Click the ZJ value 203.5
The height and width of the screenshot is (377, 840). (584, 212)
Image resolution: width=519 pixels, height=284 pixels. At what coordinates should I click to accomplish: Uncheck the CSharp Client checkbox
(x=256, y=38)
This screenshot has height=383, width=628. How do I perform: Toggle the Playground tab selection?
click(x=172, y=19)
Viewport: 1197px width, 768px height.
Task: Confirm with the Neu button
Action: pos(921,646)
_ _ _
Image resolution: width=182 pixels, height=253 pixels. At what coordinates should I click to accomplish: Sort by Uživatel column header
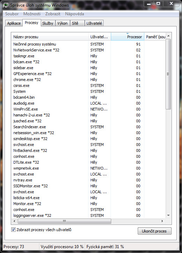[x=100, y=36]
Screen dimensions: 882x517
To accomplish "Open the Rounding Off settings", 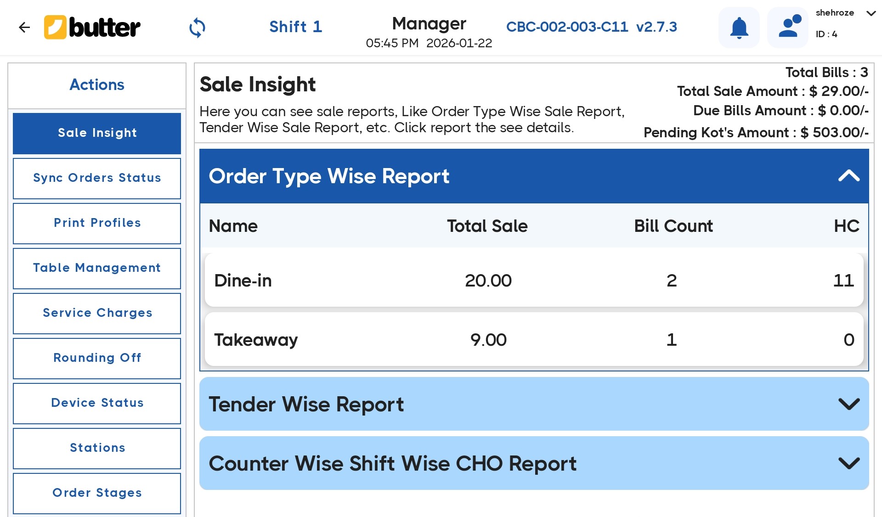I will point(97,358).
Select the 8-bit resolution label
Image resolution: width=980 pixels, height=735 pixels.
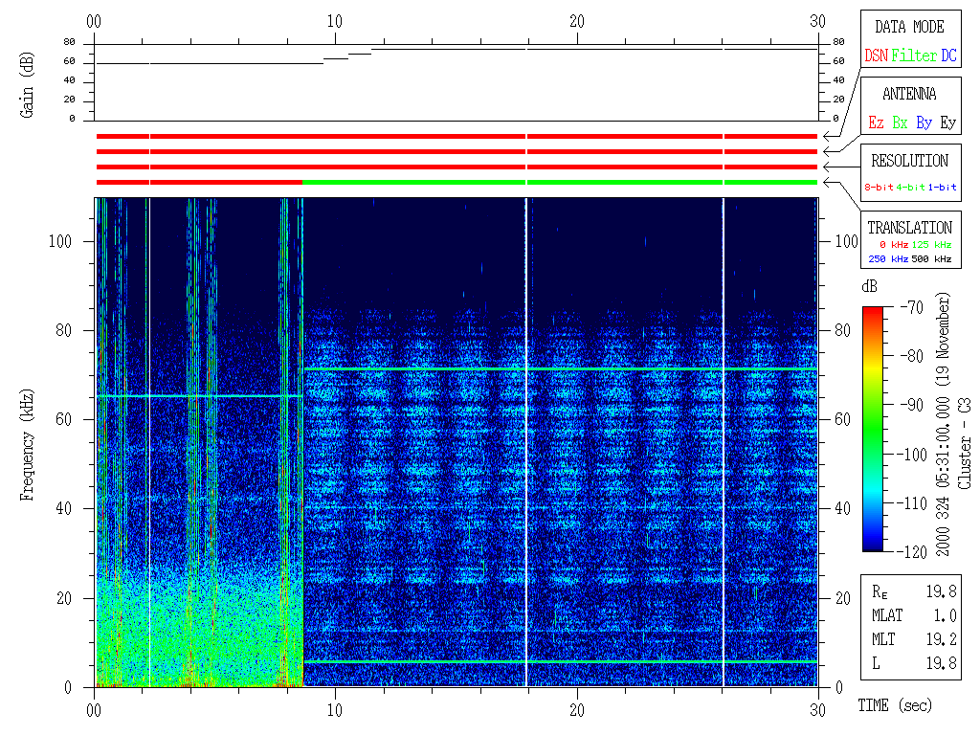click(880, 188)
_ _ _
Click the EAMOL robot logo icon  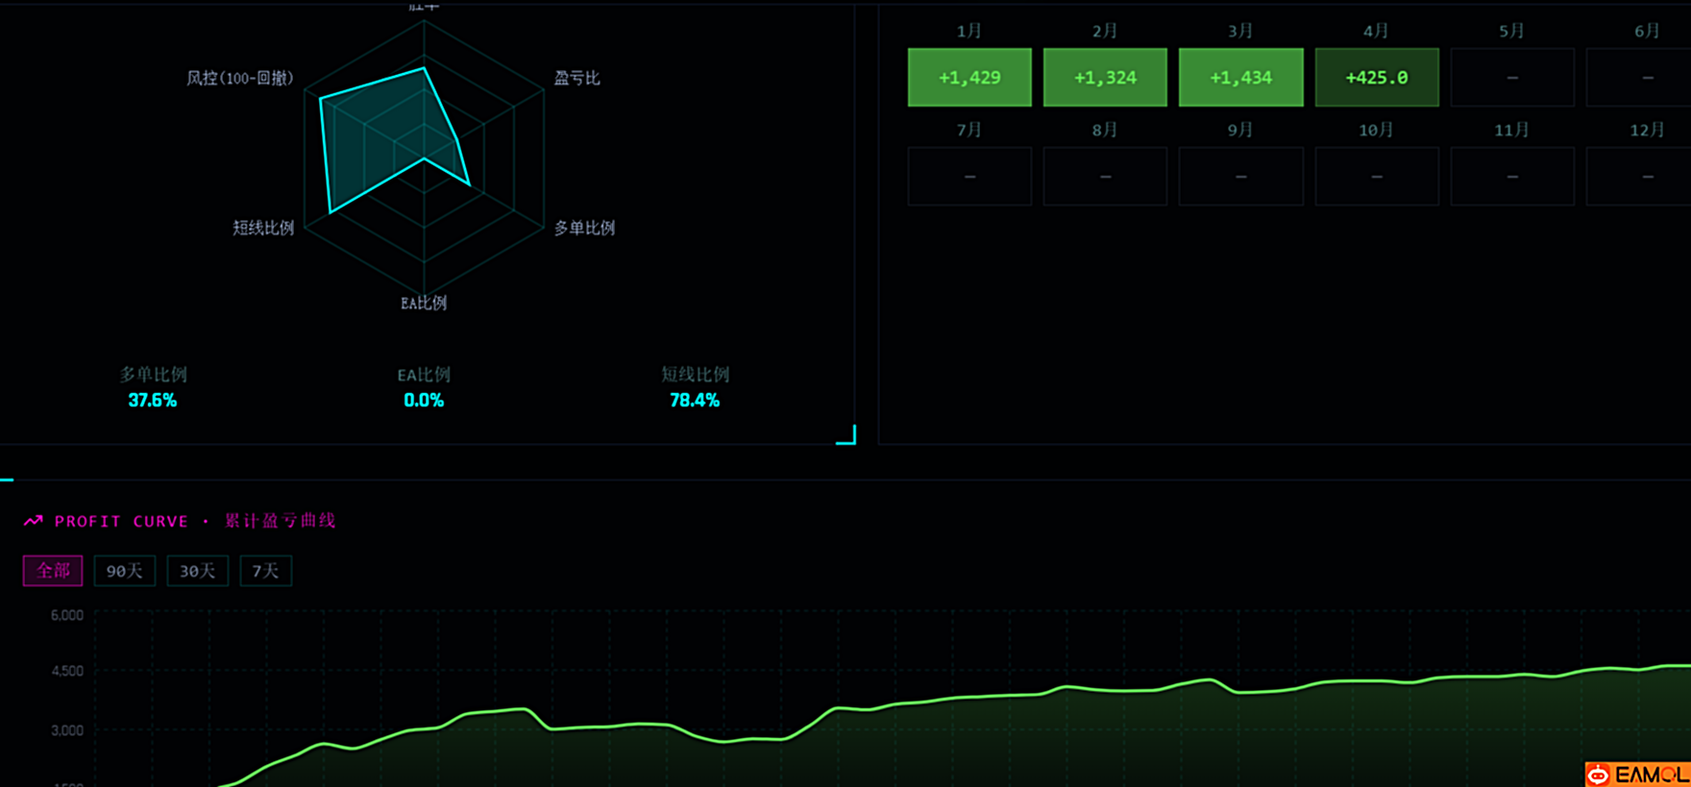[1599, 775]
_ _ _
## [DIRECTIONS FOR THIS TASK]
Copy out the items starting with the line containing "This screenshot has" and going on through the line containing "Action: pos(921,646)", keeping every character as it appears.

## [ANSWER TO THE EXERCISE]
This screenshot has height=383, width=628. How do I perform: Toggle the Playground tab selection?
click(x=172, y=19)
Viewport: 1197px width, 768px height.
Task: Confirm with the Neu button
Action: pos(921,646)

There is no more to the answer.